Laporan Think Tank AS Mengungkap Peran Tiongkok dalam Mendorong Krisis Fentanil di AS

EtIndonesia. Pada September, Heritage Foundation merilis sebuah laporan yang mengungkapkan peran Partai Komunis Tiongkok (PKT) dalam mendorong krisis fentanil di Amerika Serikat. Laporan tersebut mengalihkan fokus dari Meksiko ke PKT sebagai pihak yang berkolusi, dan mengusulkan kebijakan untuk meminta pertanggungjawaban PKT.

Fentanil adalah obat sintetis golongan opioid yang kekuatannya 50 kali lebih kuat daripada heroin. Pusat Pengendalian dan Pencegahan Penyakit (CDC) AS memperkirakan bahwa pada tahun 2023, 108.000 orang Amerika tewas akibat overdosis obat, di mana hampir 75.000 (sekitar tiga perempat) disebabkan oleh opioid sintetis, terutama fentanil. Badan Antinarkoba Amerika Serikat (DEA) menyatakan bahwa fentanil adalah “ancaman narkoba paling mematikan yang pernah dihadapi Amerika Serikat.”

Robert Greenway, Direktur Pusat Keamanan Nasional Allison, menyatakan: “Antara tahun 2021 hingga 2023, jumlah orang Amerika yang tewas akibat opioid lebih banyak daripada jumlah gabungan warga Amerika yang tewas dalam Perang Dunia I, Perang Korea, dan Perang Vietnam. Sudah saatnya kita mengakui bahwa PKT adalah dalang dari krisis fentanil di Amerika.”

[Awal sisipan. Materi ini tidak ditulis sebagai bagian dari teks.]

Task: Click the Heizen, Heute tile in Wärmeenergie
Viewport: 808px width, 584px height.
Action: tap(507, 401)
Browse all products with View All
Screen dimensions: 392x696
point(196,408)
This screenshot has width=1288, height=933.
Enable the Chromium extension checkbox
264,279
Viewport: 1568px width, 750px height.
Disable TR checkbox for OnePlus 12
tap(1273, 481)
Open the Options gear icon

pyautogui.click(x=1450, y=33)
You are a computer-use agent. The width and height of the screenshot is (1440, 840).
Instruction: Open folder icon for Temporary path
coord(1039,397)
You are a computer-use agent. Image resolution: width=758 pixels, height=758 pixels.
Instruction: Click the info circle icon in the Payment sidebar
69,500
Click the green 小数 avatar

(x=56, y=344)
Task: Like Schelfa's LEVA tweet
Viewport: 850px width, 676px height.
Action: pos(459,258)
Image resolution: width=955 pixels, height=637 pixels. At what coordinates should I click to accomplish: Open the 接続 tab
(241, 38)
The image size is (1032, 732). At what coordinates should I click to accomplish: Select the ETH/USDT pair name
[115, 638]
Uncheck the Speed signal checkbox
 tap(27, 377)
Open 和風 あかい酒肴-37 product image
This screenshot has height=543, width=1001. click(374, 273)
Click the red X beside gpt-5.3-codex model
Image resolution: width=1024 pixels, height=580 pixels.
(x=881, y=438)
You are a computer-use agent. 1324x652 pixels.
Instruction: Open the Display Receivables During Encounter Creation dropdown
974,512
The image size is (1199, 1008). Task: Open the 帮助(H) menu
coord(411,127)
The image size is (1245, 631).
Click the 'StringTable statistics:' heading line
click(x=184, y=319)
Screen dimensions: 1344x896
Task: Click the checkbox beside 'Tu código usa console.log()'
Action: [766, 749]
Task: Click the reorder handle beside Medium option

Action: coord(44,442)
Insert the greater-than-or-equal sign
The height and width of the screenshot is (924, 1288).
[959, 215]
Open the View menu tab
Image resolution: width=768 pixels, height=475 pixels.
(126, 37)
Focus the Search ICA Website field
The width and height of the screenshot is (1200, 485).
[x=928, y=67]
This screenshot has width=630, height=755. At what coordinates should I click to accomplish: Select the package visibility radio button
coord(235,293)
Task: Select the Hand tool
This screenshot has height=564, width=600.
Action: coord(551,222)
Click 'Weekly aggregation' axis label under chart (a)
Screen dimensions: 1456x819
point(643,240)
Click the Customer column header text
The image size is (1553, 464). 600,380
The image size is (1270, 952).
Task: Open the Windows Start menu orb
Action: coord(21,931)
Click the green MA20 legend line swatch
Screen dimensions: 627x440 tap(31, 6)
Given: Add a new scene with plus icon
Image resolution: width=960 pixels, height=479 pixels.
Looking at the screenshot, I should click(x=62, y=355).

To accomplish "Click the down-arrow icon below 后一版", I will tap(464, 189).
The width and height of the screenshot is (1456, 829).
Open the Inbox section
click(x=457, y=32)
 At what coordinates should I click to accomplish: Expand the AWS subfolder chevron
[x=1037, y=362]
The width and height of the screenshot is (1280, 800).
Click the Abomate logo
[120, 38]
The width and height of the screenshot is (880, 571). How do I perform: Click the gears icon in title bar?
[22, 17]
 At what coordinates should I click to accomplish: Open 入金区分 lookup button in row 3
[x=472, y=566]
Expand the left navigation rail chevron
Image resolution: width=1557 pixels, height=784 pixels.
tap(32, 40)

“Selama bertahun-tahun, PKT telah memperluas pasar fentanil mereka dengan memberikan pembiayaan dan sumber daya produksi kepada kartel-kartel kriminal di Meksiko, yang merugikan kepentingan AS. Meksiko dan PKT telah berulang kali menunjukkan kurangnya komitmen untuk menyelesaikan krisis ini. PKT bertanggung jawab langsung atas krisis ini, namun belum pernah menghadapi konsekuensinya.”

Andrew Harding, Asisten Peneliti dan juga penulis bersama laporan ini, menambahkan, : “Meskipun jaraknya jauh, Tiongkok — bukan Meksiko — adalah kekuatan utama di balik krisis fentanil Amerika.” 

“Bahan kimia dan kegiatan pencucian uang dari Tiongkok telah memberi keberanian kepada kartel-kartel kriminal Meksiko, yang berujung pada kematian warga Amerika.” 

“Serangan terbaru PKT terhadap AS ini mengonfirmasi bahwa PKT tetap menjadi lawan utama Amerika.”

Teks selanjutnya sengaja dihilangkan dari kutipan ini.